In a separate filing on Monday, Sunac said it had decided to raise the cap on mandatory convertible bonds to $2.75 billion, up from $2.2 billion in the original plan, to cater to “an overwhelming interest” by the scheme creditors.
Sunac’s revenue in the first six months rose 20.5% to 58.47 billion yuan ($8.02 billion), its interim results showed.

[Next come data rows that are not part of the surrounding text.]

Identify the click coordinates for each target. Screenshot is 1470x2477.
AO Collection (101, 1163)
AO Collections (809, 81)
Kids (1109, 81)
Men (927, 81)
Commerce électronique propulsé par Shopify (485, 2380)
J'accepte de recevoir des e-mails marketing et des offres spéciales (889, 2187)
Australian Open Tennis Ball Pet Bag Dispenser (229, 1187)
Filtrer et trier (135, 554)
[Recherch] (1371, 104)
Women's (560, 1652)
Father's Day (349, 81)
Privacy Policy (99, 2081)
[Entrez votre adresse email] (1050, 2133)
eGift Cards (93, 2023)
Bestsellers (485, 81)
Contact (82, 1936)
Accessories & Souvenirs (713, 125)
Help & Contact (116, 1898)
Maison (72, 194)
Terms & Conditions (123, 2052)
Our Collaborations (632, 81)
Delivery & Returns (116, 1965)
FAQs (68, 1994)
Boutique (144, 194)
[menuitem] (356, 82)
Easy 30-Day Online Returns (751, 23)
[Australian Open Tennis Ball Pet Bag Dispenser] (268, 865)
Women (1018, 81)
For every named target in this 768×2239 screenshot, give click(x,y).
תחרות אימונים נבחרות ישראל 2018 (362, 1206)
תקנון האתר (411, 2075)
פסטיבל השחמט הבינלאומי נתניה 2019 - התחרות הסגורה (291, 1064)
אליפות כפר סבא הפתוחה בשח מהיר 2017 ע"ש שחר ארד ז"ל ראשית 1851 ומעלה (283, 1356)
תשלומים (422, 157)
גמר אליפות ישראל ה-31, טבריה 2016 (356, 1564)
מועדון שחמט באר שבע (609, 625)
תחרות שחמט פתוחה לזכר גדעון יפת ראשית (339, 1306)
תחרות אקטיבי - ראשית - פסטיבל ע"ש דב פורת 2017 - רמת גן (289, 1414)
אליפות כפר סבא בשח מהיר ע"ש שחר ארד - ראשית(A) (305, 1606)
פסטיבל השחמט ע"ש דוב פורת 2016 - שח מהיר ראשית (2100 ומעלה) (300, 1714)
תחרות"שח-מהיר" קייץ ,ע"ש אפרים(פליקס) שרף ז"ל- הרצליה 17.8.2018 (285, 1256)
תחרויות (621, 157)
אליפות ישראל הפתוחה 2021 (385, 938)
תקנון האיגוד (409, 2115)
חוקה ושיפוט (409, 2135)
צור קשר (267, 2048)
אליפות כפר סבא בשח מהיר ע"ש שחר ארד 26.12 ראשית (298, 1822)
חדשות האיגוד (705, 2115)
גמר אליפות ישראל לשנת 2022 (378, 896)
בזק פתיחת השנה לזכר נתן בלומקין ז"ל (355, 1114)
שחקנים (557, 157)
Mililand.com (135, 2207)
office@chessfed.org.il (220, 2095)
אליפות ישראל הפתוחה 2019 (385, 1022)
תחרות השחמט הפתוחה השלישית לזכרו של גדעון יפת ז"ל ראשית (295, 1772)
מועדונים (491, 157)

Losses declined 18.1% to 15.37 billion yuan.
China has rolled out support measures to help revive the property sector, which accounts for roughly a quarter of its economy and has faced a liquidity crunch since 2021, but analysts say more is needed to help it recover.
Unlike Sunac, many fellow developers have yet to reach agreements with offshore creditors.
Embattled Chinese property developer Country Garden, one of the few large Chinese developers that have not defaulted on debt obligations, faces yet another liquidity test on Monday when $15 million interest payment linked to an offshore bond is due after having dodged default at the last minute twice earlier this month.
Sunac said last month it believed a successful offshore debt restructuring would greatly reduce cash flow pressure over the next two years, though “material uncertainties” existed regarding whether it could be able to implement steps to restore cash flow.
Sunac’s Hong Kong shares have fallen 38.9% so far this year.